We never shy away from a conversation about children and young people’s emotional health and well-being and this will be no different during Anti Bullying Week.
Being bullied is a painful, isolating and scary experience for any child or young person and not one that should be borne in silence.
Counsellors, parents, carers and school staff all hold fear as to the potency and effectiveness of someone who bullies; they fear the impact on the ‘victim’ and while we do not disagree with this, we have turned thinking on its head when considering the issue of bullying.
No child is 'bad'
Why? Because we don’t believe that any child or young person is “bad”: we believe they act from a place fuelled by fear, worry, sadness, anxiety, or anger and it is those emotions which are acted out when they behave like a 'bully'.
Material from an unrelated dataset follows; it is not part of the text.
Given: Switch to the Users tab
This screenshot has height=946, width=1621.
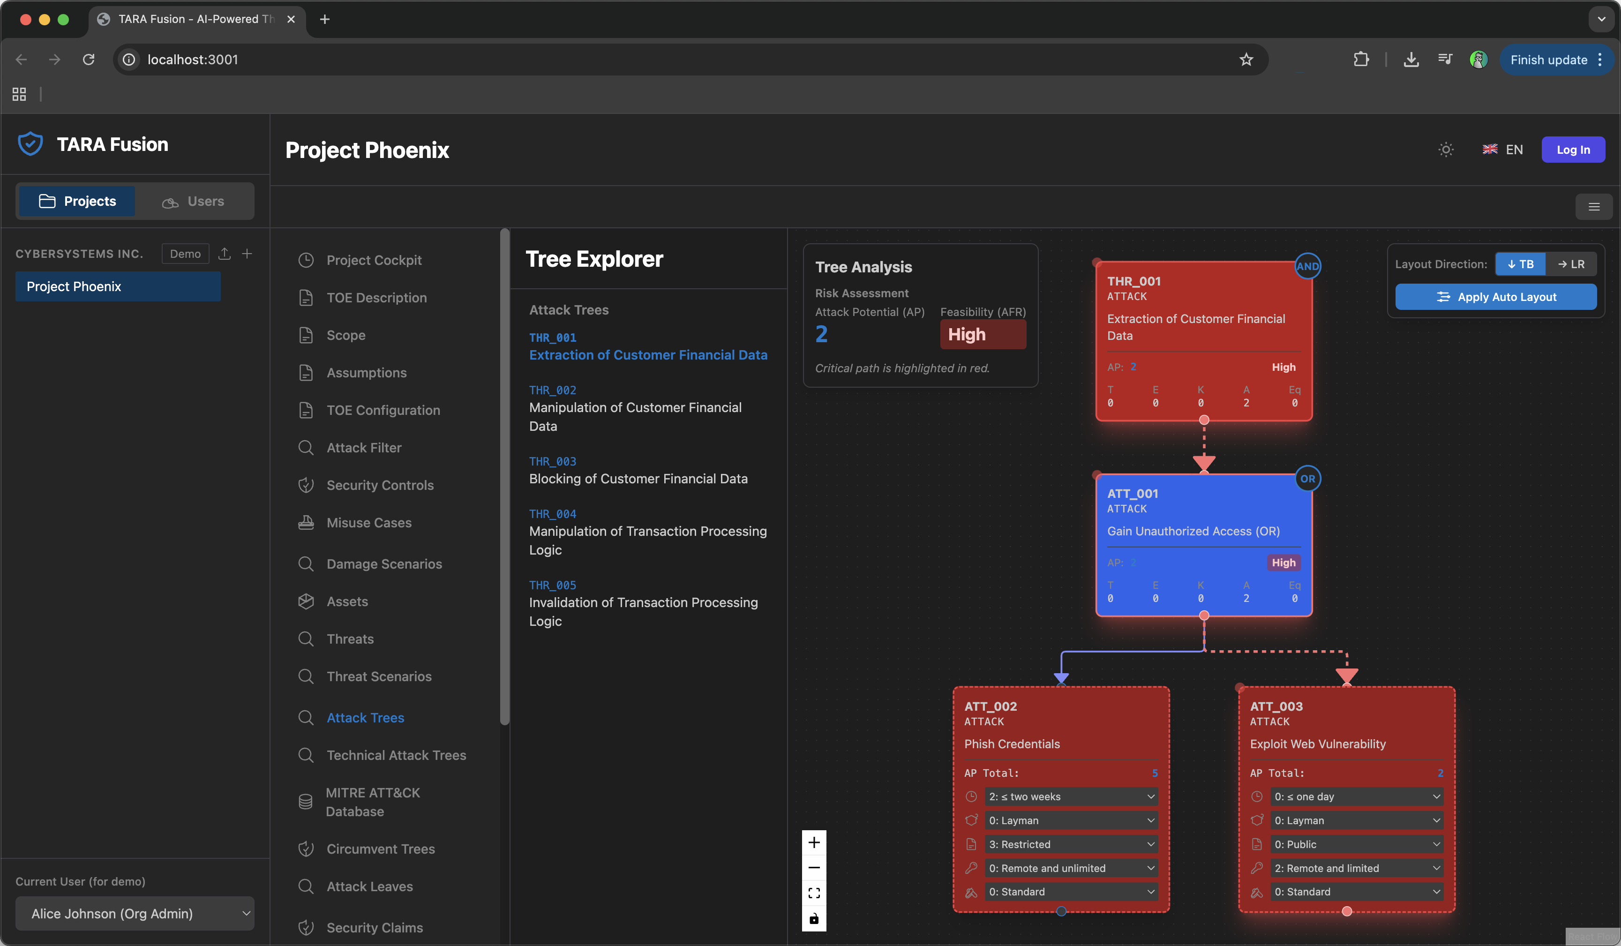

When we see past the behaviour and get to the feelings, we automatically respond in a different way; it is the evolution in our responses that enables us to affect CHANGE.
At bccs, our stance is one of understanding and empathy for everyone involved in bullying - the bullied and the bully.
We find our work is so much more effective when we think alongside children and young people about what it feels like to be bullied, and what it may feel like to be a bully.
We so often take the stance that a bully is powerful, strong and intimidating. We have never found that to be true and so we look beyond the external behaviours of a bully and see just how vulnerable they are.
Understanding the 'bully' as well as the 'bullied'
Our Anti-Bullying workshops are different to many others: we support children and young people not only to think around what happens when someone is bullied but also to explore the experiences of someone who bullies others; we are never ceased to be amazed at the capacity for empathy which children and young people seem to have.
Because our workshops operate on a basis of non-judgement, students come away with an increased awareness of the power-play between the bully and the bullied, but also a sense of how the bullies can themselves be considered as 'victims'.
We want to reach out to and understand the bullies themselves and our workshops provide a safe space within which students can explore their own experiences.
So rather than join in a conversation about bullying, we take part in Anti Bullying Week with a different hat on: one of understanding of the feelings and experiences of everyone involved.
We validate the idea that many bullies will have a backstory of distress, isolation or insecurity and that when we can consider this with empathy, their perceived 'power' is naturally diminished.
When we understand people, we are so much more powerful than when we seek to discount their behaviour.